Locals Only was published as part of a project by the same name that took place between April 2017 and June 2019. Developed by Justin Langlois, curated by Tarin Dehod (AKA artist-run), organized with Yvonne Hanson (CHEP Good Food Inc.), Locals Only operated as an Elder-guided, artist-designed, and youth-coordinated initiative focused on intercultural and intergenerational dialogues around traditional knowledge, food, hospitality, and community development in Saskatoon’s core neighbourhoods.
The Locals Only publication features contributions that enact and expand upon the core elements of the project. From recipes to plays, poems to illustrations, essays to interviews, local histories to national reflections, artist projects to how-to’s on foraging and preserving food; this publication serves as a record of the activity from Locals Only and a set of propositions for what could come next.

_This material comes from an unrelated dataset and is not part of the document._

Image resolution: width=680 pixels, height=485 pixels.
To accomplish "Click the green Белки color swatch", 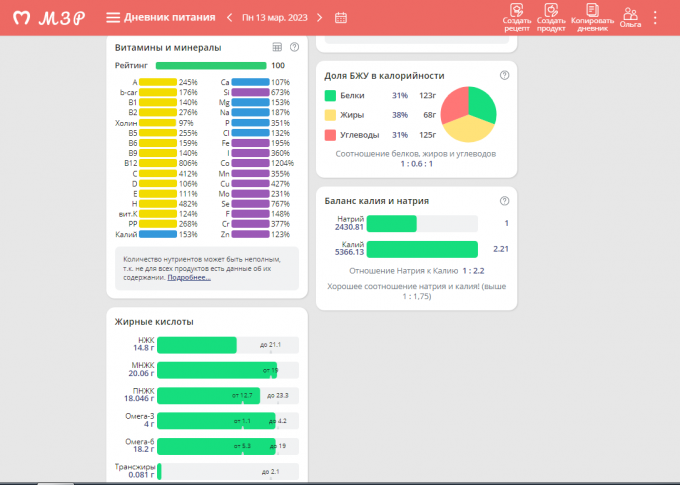I will (331, 95).
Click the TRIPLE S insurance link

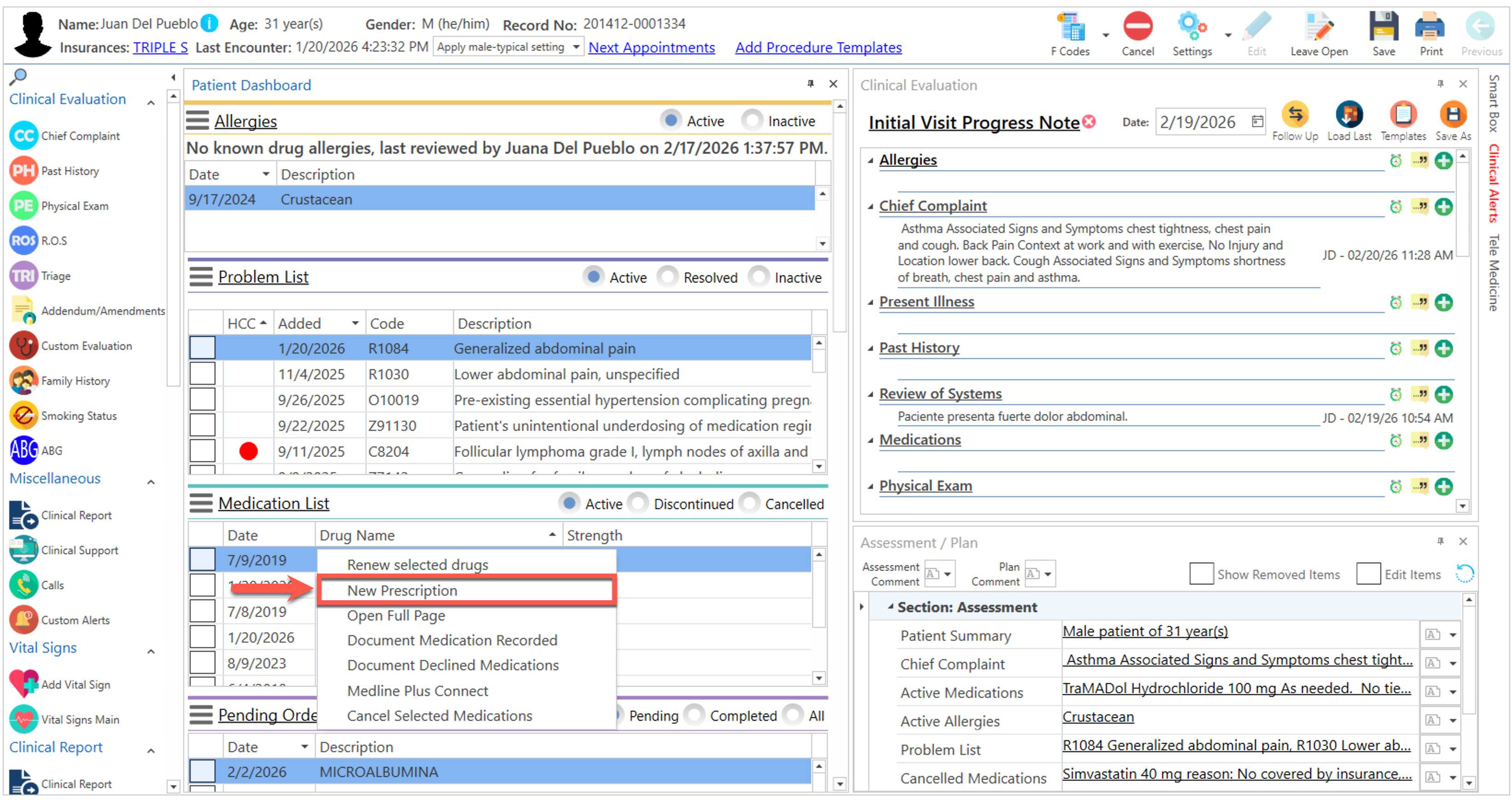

To learn more about the publication or to purchase a copy, please visit here.
About the Contributors:
Tarin Dehod is a curator and arts administrator, living and working on Treaty 6 Territory and the Homeland of the Metis in Saskatoon, Saskatchewan. Since 2014 Tarin has served as the Executive Director of AKA, a non-profit artist-run centre funding artistic research, creation and presentation. AKA’s work in the cultural sector is focused on building sincere relationships with neighbours and community members and supporting artwork produced by a diversity of voices. Tarin received her B.A. with Honours in Art History from the University of Waterloo and has worked in outreach and community engagement in British Columbia, Nova Scotia, Ontario and Saskatchewan.

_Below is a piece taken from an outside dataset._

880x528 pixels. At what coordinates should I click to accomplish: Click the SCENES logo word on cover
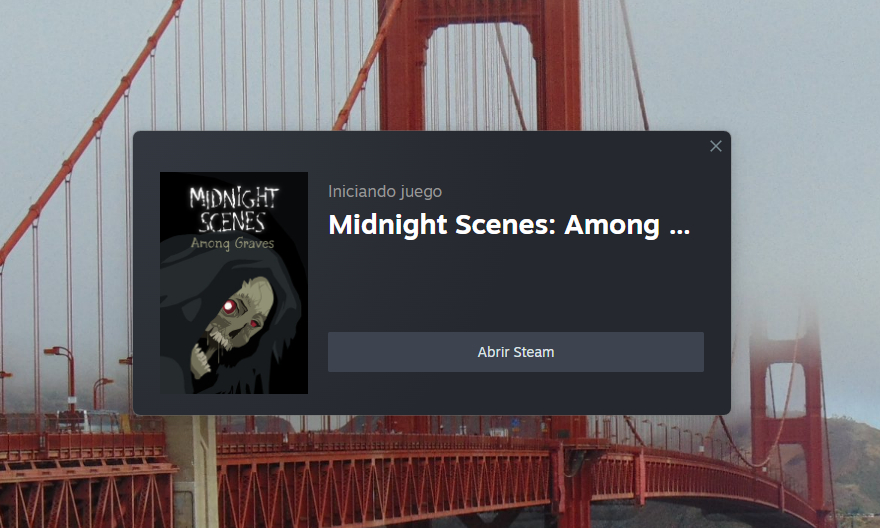pos(232,222)
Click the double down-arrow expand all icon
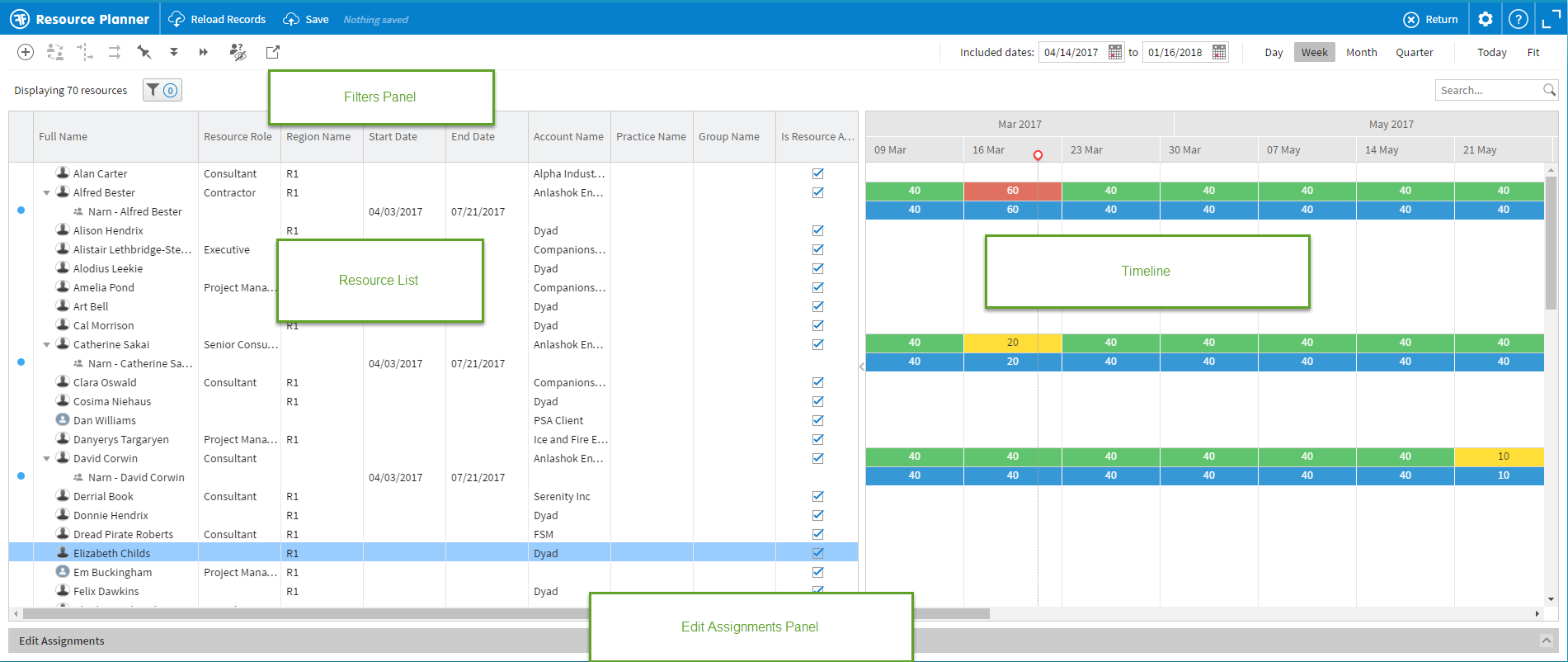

Priscilla Settee is a member of Cumberland House Swampy Cree First Nations and a Professor of Indigenous Studies where she teaches an Indigenous Food Sovereignty course as well as other courses. Settee is Adjunct Professor for the Natural Resources Institute at the University of Manitoba where she serves graduate students on Indigenous Food Sovereignty. She has won recognition nationally and internationally as an award-winning professor and as a global educator/activist. She is the author of two books Pimatisiwin, Global Indigenous Knowledge Systems (2013) that looks at global Indigenous Knowledge Systems and The Strength of Women, Ahkameyimohk (2011) that examines the role of Indigenous women’s stories in establishing truth, reconciliation and social change. She is a co-editor of early Indigenous textbook called Expressions in Canadian Native Studies (2001). Dr. Settee’s new co-edited book on Indigenous Food Sovereignty will be published in 2019. Her other research includes gang exiting Indigenous youth and Indigenous social economies. She is a kohkum (grandmother) to Nya Lily and Lola Rose and is a founding member of the City Park community garden.